**Document extract**.
Product Analytics Approach to Alternative Data
An impressive startup example and challenges ahead
I have written in the past about how external data is different from internal data science. External (alternative) data is often, but not exclusively, used by asset management and focused on measuring companies outside-in.1 Some techniques, such as nowcasting economic timeseries are perhaps unique today to external data users in asset management. External data users in all industries (CPG or pharmaceuticals, for example) focus more on solving data fidelity and availability issues than internal data scientists need to.
However, a new startup, called Motif2, recently released a product demo that inspired me to consider what is similar. The type of inference product managers extract about customer journeys is similar to what certain discretionary portfolio managers care about measuring. The video is worth a watch:
Motif - Bluesky data analysis - Watch Video
Sean uses BlueSky data3 – a Twitter alternative that makes their data public – to demonstrate the tool. His demo is aimed at growth analytics or data science professionals working with product managers. However, the relevance to anyone who has worked with third party external datasets4 is clear.
Product managers are presumably looking for ways to optimize features to drive a target behavior (signups, posts, checkouts etc.) Portfolio managers, particularly those with long-term mandates, are looking to find early indications that a new behavior is taking off, before it is obvious in top-line results. Among hedge fund data practitioners, it is safe to say that this is a consensus growth path for alternative data.
As DoorDash penetrates suburban and rural areas where pizza delivery used to be the only option, do consumers spend incrementally more on eating out? Or does Domino’s market-share erode? These types of questions, if they can be measured early, provide insight over horizons much longer than a quarter or two.

**Entries provided**.
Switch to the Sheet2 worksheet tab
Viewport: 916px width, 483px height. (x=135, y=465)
...
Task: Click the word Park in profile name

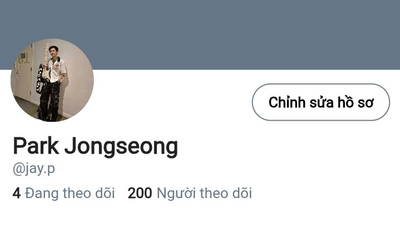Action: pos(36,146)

**Required work**.
**a)** Which companies and platforms does the article on alternative data name? List every one.
**b)** Duplicate the article on alternative data from "Product managers are" to "quarter or two.".
**c)** Pick up the article on alternative data after its final sentence and keep writing it.

**Response list**.
**a)** Motif, Bluesky, Twitter, DoorDash, Domino's

**b)**
Product managers are presumably looking for ways to optimize features to drive a target behavior (signups, posts, checkouts etc.) Portfolio managers, particularly those with long-term mandates, are looking to find early indications that a new behavior is taking off, before it is obvious in top-line results. Among hedge fund data practitioners, it is safe to say that this is a consensus growth path for alternative data.
As DoorDash penetrates suburban and rural areas where pizza delivery used to be the only option, do consumers spend incrementally more on eating out? Or does Domino’s market-share erode? These types of questions, if they can be measured early, provide insight over horizons much longer than a quarter or two.

**c)**
In practice, these questions are difficult for external data users for two reasons.
First, the perfect dataset is almost never available – the portfolio manager needs to jump across datasets that need to be linked together. A manager may want to know, for example, whether a new coffee brand is successfully taking share from in-grocery store coffee purchases. An analyst needs a transaction dataset and point-of-sale dataset that has joinable user IDs. Extend the question to estimate whether Instacart’s ads impact this decision, and suddenly they need an in-app or clickstream dataset as well. This type of data availability remains a key problem5.
Also, third party panel datasets are a convenience sample. Data is collected from consenting consumers or businesses. This immediately complicates any analysis as a user can churn from a panel at any time, so the analyst must simultaneously model user churn from the convenience sample versus user churn from the target analysis.6
Neither of these problems are generally true for internal product analytics because growth and data science teams have the entire population in question available. Nonetheless, Motif serves as a good inspiration for what could be done by a wide variety of teams not just with internal data, but with external data.
The other obvious example are brand or category managers at CPG firms. Similar to portfolio managers, these folks do not have direct access to first party sales data (since the transaction happens at retailers, not manufacturers) and so must rely on third party external data. I will use a portfolio manager in an asset management firm as the point of comparison here, but the point applies more generally.
External datasets such as credit card data, point-of-sale data, clickstream data, or app usage data all have the same essential properties as the BlueSky data: they are event logs tied to users over time.
And, this happens to be one of the key reasons I started Cybersyn. This data availability problem, again, is a broader issue that just in asset management. To use the CPG example again, a key missing dataset has been a link between SKU-level purchase panels and credit card data.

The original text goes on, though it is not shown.